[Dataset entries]
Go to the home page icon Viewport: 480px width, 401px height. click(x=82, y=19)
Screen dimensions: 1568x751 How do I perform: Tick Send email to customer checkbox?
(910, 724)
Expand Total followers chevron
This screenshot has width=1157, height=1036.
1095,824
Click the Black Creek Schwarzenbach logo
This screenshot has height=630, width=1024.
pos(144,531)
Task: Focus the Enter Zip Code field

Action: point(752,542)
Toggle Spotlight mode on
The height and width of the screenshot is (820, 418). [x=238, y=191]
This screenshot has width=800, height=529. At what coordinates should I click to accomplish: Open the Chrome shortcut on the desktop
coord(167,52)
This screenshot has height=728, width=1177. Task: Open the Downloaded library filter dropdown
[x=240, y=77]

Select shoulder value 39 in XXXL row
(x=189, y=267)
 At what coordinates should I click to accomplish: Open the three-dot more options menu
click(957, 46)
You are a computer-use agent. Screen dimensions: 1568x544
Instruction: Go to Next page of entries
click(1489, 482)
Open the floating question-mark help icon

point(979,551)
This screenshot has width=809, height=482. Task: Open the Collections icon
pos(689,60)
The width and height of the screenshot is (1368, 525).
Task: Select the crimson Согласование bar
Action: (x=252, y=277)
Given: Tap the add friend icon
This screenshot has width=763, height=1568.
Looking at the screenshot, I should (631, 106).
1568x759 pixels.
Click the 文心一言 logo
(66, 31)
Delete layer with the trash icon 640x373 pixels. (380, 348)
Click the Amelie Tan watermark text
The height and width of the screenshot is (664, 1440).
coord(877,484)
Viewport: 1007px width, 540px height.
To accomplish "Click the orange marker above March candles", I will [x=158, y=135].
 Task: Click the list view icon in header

WHAT THE TASK REQUIRES >> Pull every line containing "Viewport" out of the entries.

EXERCISE OUTPUT >>
Go to the home page icon Viewport: 480px width, 401px height. click(x=82, y=19)
Viewport: 1007px width, 540px height.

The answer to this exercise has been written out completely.